● Assignment:
A bare count is the expected answer, namely the number of lines in the records that have the word "agent".

Source records
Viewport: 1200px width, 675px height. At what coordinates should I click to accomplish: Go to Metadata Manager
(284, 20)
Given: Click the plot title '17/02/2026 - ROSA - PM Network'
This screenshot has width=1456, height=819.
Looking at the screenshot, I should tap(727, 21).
* * *
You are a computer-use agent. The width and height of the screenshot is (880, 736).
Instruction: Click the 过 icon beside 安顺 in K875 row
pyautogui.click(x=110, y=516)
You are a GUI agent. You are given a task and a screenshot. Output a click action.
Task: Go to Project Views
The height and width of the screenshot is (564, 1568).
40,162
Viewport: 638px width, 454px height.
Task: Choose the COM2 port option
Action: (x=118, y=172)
--
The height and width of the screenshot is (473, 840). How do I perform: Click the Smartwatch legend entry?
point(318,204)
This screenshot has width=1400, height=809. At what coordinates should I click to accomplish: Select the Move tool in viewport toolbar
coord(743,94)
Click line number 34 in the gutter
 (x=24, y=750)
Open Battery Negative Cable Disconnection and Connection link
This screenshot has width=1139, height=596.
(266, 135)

● Reply to the exercise:
2